As catechol-O-methyltransferase (COMT) largely regulates the synaptic availability of dopamine in the prefrontal cortex, which mediates executive function, several investigators have tested the association of COMT with aspects of executive function. The association of COMT with set shifting was first reported in a healthy sample.24 Using a stop-signal task, Mione et al.25 reported an interaction between COMT Val158Met and gender on response inhibition, showing that male subjects with the Val/Val genotype had poorer inhibition abilities. This association was further demonstrated by van Goozen et al.26 in 194 male adolescents with ADHD, in which the COMT Val allele predicted poorer response inhibition and set-shifting abilities. A significant association was also found between the 5-HTT LL genotype and inhibition in both adolescents and adults,27 in light of the regulatory effect of serotonin in impulsivity. Further neuroimaging analysis revealed that variation in 5-HTT affects neural activation in the inferior and medial frontal and temporal/parietal regions of the response inhibition network.28 In a gene–environment interaction study, short-allele carriers displayed increased activation of the right fusiform gyrus compared with long-allele carriers during failed inhibition.29 Additionally, several other genes were investigated to identify their behavioral-cognitive phenotype to explore ADHD-related endophenotypes. Cummins et al.30 used a larger sample size and identified the association of ADRA2A variants with increased intraindividual variability in response time as well as with ADHD-like behaviors. However, no GWAS of inhibition traits in ADHD had been conducted until now.

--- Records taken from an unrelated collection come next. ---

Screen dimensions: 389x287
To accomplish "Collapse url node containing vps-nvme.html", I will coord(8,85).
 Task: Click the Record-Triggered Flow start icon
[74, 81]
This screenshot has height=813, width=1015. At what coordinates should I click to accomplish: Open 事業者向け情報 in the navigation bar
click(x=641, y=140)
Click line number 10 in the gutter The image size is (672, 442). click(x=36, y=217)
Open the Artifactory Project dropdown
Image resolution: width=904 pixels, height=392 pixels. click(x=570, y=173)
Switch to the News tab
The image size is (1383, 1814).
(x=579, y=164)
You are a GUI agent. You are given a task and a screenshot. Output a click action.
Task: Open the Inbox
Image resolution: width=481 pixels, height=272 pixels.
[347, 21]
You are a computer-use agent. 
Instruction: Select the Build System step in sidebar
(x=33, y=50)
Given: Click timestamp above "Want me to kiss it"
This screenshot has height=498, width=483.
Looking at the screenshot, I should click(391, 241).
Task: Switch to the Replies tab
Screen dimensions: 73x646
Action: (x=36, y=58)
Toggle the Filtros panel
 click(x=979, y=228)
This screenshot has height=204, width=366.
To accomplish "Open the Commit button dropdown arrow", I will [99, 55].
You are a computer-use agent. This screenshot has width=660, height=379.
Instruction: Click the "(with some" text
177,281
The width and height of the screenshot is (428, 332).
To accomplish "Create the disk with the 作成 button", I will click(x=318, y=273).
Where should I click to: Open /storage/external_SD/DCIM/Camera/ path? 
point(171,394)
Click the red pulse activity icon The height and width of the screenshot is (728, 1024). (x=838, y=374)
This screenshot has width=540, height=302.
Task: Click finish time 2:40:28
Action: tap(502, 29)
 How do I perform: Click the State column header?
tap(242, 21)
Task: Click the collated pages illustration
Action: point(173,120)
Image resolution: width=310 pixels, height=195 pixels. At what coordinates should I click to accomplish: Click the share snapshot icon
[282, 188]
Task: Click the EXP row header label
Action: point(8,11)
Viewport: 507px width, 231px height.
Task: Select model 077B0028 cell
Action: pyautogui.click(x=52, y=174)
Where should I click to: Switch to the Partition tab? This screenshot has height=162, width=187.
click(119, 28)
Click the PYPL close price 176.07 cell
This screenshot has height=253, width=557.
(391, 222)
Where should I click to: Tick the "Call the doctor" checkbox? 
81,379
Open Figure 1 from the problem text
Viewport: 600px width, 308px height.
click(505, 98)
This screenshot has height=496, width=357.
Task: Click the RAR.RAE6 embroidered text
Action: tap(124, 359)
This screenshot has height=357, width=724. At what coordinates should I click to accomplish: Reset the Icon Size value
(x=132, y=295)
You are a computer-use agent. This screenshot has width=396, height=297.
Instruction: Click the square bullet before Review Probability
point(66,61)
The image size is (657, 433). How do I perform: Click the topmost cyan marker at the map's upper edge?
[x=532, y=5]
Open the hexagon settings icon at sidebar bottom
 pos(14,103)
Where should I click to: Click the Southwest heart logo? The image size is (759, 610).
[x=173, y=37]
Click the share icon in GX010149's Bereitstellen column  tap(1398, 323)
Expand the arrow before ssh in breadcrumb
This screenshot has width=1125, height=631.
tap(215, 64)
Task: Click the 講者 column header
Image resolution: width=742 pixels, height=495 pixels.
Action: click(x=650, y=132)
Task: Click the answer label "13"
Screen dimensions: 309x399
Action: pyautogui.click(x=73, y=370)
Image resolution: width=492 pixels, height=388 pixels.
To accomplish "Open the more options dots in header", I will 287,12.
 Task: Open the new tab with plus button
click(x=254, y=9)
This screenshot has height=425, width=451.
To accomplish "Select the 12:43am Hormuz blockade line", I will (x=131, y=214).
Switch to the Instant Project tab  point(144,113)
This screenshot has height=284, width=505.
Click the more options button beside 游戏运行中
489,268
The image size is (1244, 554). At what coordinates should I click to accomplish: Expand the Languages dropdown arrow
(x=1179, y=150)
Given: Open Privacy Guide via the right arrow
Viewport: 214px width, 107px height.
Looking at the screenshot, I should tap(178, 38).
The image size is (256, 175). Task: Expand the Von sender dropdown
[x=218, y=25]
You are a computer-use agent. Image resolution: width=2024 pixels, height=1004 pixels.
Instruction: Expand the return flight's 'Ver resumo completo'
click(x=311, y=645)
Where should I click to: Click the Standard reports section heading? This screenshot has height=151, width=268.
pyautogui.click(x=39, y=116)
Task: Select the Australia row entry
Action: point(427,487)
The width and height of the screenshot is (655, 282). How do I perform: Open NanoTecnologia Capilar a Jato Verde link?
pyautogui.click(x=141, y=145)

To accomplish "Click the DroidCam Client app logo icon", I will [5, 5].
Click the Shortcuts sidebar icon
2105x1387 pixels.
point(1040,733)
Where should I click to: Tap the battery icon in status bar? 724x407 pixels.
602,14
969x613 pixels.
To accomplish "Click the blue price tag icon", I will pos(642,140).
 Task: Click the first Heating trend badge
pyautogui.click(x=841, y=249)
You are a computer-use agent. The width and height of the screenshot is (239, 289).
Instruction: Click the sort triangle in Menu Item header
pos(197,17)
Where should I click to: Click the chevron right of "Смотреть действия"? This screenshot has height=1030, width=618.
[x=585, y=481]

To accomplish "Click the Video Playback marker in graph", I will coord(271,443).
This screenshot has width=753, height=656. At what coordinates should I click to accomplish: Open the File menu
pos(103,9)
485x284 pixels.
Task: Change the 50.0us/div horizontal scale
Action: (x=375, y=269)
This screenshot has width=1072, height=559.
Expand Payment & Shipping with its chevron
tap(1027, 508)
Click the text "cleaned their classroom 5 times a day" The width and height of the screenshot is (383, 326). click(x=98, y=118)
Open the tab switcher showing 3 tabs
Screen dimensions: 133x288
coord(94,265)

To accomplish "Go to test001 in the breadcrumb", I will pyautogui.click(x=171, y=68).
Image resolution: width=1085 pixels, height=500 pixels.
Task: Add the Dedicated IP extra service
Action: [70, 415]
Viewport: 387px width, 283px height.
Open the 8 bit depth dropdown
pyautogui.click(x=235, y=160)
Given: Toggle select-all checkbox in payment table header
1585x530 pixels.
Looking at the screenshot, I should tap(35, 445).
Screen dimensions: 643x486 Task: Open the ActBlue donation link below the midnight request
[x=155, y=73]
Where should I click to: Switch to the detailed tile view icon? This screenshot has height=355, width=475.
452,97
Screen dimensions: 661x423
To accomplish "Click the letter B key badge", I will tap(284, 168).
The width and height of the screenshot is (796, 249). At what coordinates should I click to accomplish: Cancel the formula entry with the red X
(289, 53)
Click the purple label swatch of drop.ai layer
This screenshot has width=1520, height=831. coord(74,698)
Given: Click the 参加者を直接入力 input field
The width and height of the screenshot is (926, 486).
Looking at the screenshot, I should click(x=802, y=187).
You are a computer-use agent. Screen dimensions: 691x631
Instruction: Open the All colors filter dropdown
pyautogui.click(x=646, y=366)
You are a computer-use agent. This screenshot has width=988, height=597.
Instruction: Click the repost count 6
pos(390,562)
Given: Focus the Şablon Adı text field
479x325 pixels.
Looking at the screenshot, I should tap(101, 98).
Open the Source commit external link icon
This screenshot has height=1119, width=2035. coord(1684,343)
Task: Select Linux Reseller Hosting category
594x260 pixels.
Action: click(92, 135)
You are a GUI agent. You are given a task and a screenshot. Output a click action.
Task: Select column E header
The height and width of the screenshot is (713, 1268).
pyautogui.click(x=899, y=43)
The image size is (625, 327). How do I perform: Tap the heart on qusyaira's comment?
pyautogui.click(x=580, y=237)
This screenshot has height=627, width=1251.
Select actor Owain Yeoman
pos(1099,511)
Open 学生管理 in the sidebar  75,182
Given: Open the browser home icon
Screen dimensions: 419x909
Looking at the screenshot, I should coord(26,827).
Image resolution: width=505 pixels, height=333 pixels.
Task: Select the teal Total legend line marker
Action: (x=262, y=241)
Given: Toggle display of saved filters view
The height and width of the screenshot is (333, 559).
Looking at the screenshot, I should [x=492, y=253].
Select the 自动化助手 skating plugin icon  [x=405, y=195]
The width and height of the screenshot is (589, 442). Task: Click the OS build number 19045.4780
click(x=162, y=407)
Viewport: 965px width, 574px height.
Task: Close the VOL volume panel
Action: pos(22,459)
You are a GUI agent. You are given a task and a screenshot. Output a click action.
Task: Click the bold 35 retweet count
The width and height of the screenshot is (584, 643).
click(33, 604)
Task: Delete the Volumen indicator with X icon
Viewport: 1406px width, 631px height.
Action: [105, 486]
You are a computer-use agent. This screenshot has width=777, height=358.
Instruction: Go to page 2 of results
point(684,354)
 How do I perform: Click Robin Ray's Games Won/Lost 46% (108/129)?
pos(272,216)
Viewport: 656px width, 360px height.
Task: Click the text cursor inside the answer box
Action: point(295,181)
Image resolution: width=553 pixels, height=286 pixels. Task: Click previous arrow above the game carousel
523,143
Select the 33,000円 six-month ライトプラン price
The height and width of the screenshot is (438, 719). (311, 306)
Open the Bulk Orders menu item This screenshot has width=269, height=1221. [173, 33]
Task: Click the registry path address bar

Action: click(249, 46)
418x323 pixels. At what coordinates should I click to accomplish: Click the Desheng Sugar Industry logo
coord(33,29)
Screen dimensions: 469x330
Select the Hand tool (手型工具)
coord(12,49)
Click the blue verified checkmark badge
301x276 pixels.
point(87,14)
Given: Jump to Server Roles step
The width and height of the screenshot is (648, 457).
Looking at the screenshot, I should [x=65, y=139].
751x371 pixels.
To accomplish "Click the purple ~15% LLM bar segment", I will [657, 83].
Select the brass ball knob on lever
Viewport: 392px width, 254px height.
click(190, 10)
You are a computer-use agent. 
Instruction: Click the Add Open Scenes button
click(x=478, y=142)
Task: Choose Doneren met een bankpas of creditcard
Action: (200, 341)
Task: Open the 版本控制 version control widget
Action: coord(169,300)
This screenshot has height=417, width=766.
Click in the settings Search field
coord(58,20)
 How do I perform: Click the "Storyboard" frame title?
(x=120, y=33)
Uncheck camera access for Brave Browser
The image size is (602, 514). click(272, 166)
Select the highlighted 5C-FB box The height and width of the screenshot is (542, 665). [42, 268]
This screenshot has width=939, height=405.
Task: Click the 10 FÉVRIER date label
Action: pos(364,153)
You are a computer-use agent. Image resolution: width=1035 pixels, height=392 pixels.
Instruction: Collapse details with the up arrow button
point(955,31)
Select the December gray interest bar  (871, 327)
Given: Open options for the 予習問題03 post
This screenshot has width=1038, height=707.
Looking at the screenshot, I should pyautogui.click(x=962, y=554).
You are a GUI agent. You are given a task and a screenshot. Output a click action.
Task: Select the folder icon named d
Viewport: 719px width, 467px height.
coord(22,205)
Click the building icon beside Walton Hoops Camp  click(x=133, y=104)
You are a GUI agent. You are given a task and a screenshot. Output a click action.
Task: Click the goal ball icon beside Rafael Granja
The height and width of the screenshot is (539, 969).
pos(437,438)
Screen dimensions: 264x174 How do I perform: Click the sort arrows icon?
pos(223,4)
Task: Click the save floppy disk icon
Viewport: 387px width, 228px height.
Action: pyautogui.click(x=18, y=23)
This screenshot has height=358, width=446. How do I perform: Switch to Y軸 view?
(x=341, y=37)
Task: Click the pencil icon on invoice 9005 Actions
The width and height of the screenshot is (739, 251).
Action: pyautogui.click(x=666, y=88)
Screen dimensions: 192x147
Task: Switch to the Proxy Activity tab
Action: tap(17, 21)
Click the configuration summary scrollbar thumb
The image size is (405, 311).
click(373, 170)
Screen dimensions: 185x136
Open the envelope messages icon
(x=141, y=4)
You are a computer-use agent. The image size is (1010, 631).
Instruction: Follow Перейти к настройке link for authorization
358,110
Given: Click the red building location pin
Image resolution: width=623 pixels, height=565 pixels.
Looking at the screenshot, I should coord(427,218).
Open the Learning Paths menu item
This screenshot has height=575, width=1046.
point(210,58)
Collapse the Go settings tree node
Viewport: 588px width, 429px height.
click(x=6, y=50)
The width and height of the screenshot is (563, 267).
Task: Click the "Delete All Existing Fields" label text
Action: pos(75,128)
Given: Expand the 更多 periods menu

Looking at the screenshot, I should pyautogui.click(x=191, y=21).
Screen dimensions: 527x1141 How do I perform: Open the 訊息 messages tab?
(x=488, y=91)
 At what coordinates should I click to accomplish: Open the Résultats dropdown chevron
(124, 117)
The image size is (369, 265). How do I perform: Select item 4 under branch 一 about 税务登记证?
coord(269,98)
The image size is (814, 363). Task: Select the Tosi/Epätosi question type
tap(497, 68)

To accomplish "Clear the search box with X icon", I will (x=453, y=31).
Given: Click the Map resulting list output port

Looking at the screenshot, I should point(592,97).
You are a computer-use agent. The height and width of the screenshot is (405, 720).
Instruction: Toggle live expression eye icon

In this study, we conducted the Stroop color-word interference test in our ADHD samples to measure their inhibition function. GWAS for the two traits were then conducted in two independent ADHD samples to find and replicate inhibition-related genetic loci. Furthermore, a series of bioinformatics analyses and gene knockdown experiments in an animal model were performed to investigate the function of the associated loci and the potential effect of the associated genes on behavior. The findings may provide strong evidence for and new insight into the pathological mechanisms of executive inhibition and ADHD.

Materials and methods

Study samples and executive inhibition assessment

All the participants, who were recruited from the Child and Adolescent Psychiatric Outpatient Department of Peking University Sixth Hospital, met the DSM-IV ADHD diagnostic criteria. The clinical diagnosis was first made by a senior child and adolescent psychiatrist based on the parent- and teacher-completed ADHD Rating Scale-IV and was then confirmed by a semistructured interview with the parents and child, performed using the Chinese version of the Clinical Diagnostic Interview Scale.31 Those with major neurological disorders (e.g., epilepsy, schizophrenia, pervasive development disorder and mental retardation (IQ <70)) were excluded;7 IQ was assessed using the Chinese version of the Wechsler Intelligence Scale for Children, third edition. Most subjects were drug naive. For those who had been medicated, the drug was washed out for at least 1 month before the patient was recruited. The study was approved by the Institutional Review Board of Peking University Sixth Hospital. Written informed consent was obtained from parents of the ADHD probands. We used a two-stage study design and collected consecutive samples. The discovery sample was 1040 children and adolescents with ADHD, who were recruited before August 2011. Those recruited thereafter constituted the replication sample, with 1192 cases.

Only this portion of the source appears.